[Mono] Fix c11 ARM64 atomics to issue full memory barrier. #115573

lateralusX · 2025-05-14T18:25:38Z

In .NET 9 Mono changed its internal atomic implementation in atomic.h to use C11 atomics on a number of platforms and CPU architectures, c48aa81, but it was not until we implemented I4 Interlocked.Exchange intrinsics in interpreter, 12ecfe7, that triggered issue to become more visible.

Before .NET 9, Mono used GCC atomics, they are also plagued with assumption that acquire/release barriers are enough to be sequential consistent, so Mono added full barriers around these atomic calls, issuing full memory barrier before and after atomic instruction. This is even a stronger guarantee than what Mono and CoreCLR JIT compilers offers when compiling the Interlocked functions, so could be relaxed, at least on ARM64.

The default behavior of C11 atomics should be sequential consistent, but the implementation of C11 atomics on ARM64(clang/gcc), settle on half barriers, acquire/release semantics, but won't issue a full memory barrier. Mono's atomic implementation is used both within runtime as well as from Interlocked functions in icalls as well as interpreter implementation of Interlocked op codes. The callers of these functions expect a full memory barrier, meaning no load/stores can move past the atomic operation, for example C11 atomic_exchange on ARM64 ends up with the following assembly sequence on iOS and Android platforms when CPU doesn’t support ARMv8 with LSE instructions set:

ldaxr       // Load exclusive with acquire semantics.
stlxr       // Store exclusive with release sematnics
cbnz        // Retry on failure.

This doesn't include a full memory barrier after the exchange, breaking the assumptions of the callers that the function should be sequential consistent without any ordering of load/stores across the atomic operation.

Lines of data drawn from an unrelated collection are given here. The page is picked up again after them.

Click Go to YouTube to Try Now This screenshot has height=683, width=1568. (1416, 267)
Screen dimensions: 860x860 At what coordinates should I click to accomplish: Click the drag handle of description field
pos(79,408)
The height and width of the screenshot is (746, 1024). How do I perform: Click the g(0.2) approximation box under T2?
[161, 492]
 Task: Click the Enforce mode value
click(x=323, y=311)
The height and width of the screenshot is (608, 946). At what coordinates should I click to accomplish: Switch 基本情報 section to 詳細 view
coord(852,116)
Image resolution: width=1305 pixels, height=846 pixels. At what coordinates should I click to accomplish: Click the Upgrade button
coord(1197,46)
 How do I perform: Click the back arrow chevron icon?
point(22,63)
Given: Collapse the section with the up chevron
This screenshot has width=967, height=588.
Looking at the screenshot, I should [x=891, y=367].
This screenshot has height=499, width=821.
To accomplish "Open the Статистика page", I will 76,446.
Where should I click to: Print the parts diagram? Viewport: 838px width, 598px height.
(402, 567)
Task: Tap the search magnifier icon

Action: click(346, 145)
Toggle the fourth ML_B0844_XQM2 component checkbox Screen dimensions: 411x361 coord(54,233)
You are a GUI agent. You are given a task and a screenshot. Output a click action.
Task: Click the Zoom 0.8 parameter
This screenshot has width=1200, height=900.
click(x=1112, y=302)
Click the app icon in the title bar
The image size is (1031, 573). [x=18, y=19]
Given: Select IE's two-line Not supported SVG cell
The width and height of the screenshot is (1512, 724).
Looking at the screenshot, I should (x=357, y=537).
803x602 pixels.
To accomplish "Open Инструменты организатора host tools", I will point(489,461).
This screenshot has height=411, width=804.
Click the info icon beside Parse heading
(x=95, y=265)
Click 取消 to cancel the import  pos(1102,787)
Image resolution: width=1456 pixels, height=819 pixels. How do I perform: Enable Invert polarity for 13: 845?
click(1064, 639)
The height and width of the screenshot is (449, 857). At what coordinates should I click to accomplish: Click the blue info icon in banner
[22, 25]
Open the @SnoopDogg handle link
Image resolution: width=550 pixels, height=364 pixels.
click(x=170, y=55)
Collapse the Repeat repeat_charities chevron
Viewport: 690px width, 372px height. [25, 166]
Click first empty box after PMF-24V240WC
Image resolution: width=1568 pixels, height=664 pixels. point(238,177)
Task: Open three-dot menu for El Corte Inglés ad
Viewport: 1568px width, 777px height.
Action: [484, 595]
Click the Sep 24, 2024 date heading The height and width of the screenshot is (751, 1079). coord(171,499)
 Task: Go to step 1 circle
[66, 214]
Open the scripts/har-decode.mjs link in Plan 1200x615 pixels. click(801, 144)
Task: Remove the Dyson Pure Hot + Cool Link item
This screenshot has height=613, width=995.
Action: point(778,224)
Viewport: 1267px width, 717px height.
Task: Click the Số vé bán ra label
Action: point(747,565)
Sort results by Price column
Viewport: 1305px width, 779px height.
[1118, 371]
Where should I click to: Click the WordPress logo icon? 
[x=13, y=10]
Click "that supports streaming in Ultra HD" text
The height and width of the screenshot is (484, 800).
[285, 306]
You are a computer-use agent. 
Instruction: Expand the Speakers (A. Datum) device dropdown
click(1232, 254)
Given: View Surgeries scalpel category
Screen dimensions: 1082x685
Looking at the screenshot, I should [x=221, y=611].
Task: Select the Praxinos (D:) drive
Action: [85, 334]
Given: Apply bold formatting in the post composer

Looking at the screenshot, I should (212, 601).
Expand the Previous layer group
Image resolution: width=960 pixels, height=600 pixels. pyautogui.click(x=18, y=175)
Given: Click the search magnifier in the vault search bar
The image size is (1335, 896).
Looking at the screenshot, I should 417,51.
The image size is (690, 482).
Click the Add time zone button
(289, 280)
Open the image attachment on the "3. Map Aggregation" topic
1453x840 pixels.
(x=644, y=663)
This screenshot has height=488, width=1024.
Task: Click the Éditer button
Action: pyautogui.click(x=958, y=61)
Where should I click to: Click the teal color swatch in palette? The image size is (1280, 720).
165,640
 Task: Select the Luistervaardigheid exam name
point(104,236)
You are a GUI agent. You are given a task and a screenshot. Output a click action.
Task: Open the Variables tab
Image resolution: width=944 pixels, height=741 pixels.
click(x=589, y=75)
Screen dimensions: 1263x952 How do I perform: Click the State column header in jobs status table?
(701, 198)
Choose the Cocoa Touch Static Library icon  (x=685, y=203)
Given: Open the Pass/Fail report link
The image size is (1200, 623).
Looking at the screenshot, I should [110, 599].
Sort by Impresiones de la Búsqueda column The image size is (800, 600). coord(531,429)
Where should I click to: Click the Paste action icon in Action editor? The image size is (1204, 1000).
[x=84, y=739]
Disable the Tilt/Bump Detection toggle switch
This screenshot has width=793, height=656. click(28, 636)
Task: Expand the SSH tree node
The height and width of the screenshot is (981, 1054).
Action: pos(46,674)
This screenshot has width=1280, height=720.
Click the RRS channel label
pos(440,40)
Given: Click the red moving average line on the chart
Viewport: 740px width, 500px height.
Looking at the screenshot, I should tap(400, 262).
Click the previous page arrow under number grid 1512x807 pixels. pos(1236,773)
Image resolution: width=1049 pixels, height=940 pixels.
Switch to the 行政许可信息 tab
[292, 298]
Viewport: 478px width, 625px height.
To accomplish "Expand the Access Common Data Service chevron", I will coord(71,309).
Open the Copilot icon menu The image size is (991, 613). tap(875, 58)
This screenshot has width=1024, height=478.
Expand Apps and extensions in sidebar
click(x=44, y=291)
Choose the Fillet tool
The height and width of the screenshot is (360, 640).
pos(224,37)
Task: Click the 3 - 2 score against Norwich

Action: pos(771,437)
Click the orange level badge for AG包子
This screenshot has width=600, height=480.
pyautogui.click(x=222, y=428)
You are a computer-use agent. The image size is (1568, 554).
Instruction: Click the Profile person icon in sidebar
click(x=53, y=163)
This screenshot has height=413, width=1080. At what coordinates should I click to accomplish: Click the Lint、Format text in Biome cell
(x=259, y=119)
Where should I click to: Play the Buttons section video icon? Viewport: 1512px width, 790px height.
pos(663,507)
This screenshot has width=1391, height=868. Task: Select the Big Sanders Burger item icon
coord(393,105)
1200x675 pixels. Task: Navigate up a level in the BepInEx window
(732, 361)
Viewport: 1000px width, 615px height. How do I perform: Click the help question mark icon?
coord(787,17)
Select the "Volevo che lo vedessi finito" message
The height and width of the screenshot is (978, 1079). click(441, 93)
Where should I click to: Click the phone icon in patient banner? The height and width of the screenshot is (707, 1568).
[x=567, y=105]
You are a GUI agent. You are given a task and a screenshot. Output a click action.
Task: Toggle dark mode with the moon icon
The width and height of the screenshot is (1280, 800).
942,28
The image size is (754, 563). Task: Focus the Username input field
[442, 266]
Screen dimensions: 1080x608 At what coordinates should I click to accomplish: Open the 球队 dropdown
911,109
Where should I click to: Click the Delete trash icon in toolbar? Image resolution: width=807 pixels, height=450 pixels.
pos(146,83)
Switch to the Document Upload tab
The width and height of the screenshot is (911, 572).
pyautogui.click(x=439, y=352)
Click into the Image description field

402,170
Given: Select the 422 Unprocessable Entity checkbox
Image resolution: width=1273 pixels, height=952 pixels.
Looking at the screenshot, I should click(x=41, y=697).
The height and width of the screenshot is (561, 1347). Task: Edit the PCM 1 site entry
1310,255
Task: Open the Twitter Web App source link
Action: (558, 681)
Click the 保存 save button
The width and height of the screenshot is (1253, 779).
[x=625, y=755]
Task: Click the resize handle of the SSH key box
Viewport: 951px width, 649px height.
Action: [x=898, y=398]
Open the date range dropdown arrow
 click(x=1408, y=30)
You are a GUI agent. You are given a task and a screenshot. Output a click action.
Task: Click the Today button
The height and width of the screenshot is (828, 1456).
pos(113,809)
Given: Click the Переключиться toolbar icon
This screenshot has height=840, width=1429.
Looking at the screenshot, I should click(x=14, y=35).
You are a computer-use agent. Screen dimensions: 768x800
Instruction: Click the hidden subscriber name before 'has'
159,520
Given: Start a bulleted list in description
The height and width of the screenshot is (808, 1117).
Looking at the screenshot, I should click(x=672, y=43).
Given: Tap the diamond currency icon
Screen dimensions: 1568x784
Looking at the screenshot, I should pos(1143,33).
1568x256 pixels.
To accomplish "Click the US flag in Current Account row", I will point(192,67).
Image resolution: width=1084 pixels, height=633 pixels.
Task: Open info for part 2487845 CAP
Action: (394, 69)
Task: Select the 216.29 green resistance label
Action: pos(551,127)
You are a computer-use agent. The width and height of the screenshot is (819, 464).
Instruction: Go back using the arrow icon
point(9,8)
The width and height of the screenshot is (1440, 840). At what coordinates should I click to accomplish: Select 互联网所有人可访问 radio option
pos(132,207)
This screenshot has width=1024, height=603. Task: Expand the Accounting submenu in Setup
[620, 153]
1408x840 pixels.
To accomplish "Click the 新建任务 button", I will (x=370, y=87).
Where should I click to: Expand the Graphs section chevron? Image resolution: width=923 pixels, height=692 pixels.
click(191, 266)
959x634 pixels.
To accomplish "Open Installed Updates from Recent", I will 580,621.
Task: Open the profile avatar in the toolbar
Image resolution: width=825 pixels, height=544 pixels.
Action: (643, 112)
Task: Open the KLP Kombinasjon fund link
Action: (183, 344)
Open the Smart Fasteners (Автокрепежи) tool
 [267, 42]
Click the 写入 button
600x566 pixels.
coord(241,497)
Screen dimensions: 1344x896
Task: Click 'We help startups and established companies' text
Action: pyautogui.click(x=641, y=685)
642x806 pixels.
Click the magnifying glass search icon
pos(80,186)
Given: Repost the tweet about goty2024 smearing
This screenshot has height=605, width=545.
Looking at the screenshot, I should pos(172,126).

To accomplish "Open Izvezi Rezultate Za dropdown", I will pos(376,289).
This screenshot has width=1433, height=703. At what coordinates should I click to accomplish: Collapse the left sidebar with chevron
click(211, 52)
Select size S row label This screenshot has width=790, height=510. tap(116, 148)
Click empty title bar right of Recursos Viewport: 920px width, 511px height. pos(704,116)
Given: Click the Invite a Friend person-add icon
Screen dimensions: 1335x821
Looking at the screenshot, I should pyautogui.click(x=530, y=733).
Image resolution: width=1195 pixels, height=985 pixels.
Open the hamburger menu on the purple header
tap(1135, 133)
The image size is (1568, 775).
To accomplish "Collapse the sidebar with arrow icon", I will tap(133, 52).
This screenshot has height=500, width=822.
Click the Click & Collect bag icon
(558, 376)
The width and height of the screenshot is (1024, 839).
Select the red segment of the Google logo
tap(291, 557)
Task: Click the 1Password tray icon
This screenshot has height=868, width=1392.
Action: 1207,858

Android includes runtime checks to switch to a different set of instructions, swpal/casal, if CPU supports ARMv8 + LSE. The memory reorder issues observed in #114262 have not been reproduced when the LSE assembly instructions are used, probably because it is less likely with one instruction instead of 2+ sequence, and load/stores can't be reordered past the full acquire/release barriers but can be reordered into the barriers. The guarantee offered by swpal/casal is still acquire/release semantics without a full barrier, so in theory it could end up with similar reorder issues. The issue has not been reproduced on iOS simulator since compiler will use ARMv8 + LSE instruction for that build. On iOS device build it will compile without LSE support, generating the more fragile assembler sequence, making it more likely to hit the issue on any iOS ARM64 device.

Mono JIT code generation already handles this scenario on ARM64, it will make sure exchange and CAS operations end up with a full memory barrier, CoreCLR does the same thing for its lowering of Interlocked functions and that is why the issue won't reproduce when using AOT compiled code, only using interpreter. Having that said, since the mono_atomic_* functions are used within runtime, it might still manifest itself under other configurations, probably leading to memory corruption and weird crashes.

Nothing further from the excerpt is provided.